I’ve seen photographic advice such as “your pictures need to tell a story”, and I’m thinking; nah, bro; I’m good. I mean, if I take a picture of a bee pollenating a rosemary bush, what story should that tell? I mean, other than the atmosphere of the moment, the light, the feeling frozen in time?
I’m freezing visual moments, you fit them into your own personal story any way you like. Sometimes there’s a story behind why I like to take pictures of a certain kind, but you will hardly see it in the picture itself. For instance, the horizontal light of the sunset taken through an innocuous object that just happens to be there:
The light is always out of focus, beyond reach and beyond resolution, and in a moment it’s gone, and magic is lost from the object that seemed to contain it. The story is the world itself – how it catches the light of God at specific moments, and then the light is gone and you see that it was never truly of this world, that there is nothing special here, and everything that makes it appear special is beyond it. Also, it’s the story about how I can’t go there yet, which is why those pictures always have a tinge of pain and nostalgia in them.
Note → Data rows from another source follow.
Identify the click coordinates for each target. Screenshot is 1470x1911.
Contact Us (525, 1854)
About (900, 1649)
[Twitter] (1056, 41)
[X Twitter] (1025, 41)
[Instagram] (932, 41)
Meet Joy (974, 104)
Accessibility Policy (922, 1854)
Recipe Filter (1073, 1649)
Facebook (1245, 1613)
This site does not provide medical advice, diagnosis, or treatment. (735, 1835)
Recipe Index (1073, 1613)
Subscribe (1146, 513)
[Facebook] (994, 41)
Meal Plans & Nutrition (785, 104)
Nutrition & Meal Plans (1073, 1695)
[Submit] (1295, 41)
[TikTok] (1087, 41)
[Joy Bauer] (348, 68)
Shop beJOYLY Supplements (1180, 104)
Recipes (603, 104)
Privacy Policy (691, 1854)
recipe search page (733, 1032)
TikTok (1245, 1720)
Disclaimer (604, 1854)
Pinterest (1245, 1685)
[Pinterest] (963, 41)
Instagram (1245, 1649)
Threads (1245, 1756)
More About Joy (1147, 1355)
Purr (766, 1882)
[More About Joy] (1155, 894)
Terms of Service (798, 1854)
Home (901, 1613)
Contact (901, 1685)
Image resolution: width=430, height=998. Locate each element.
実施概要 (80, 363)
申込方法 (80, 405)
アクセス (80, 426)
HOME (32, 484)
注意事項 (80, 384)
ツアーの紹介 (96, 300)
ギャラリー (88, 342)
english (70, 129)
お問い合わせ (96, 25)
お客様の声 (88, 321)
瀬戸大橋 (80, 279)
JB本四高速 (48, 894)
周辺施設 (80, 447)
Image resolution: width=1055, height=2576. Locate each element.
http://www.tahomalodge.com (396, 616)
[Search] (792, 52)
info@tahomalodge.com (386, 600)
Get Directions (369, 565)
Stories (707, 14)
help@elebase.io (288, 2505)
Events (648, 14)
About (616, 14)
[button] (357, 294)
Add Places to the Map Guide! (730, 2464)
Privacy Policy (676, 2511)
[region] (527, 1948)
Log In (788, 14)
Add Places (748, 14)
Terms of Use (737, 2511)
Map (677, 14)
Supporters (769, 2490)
Sometimes there is no story – the reason why I like taking pictures of insects in flight is simply because it’s hard and I like the challenge, and when I make it, sometimes it looks magical and I like it because of that.
No particular story there, but feel free to insert your own. 🙂
Rainbow light on cobwebs started without any high aspirations of storytelling either – I just found it pretty.
One would think it’s chromatic aberration created by the lens, but nope, you can see it with the naked eye. It’s something about the cobweb breaking light like a string of tiny prisms. The lens just kept it there without interfering, which is why I love those optically perfect lenses.
Later, I understood that it actually fits a story of this world and its creator, who makes his cobwebs attractive with stolen light, so that he could devour his victims here. The real spiders of course prefer to keep their traps hidden and invisible, but that one prefers his traps to shine with the stolen light of God.
So, you can find stories there even if they were unintentional. Whenever I deliberately try to tell a story with photography, it feels pretentious and cringy, so I try to aviod it.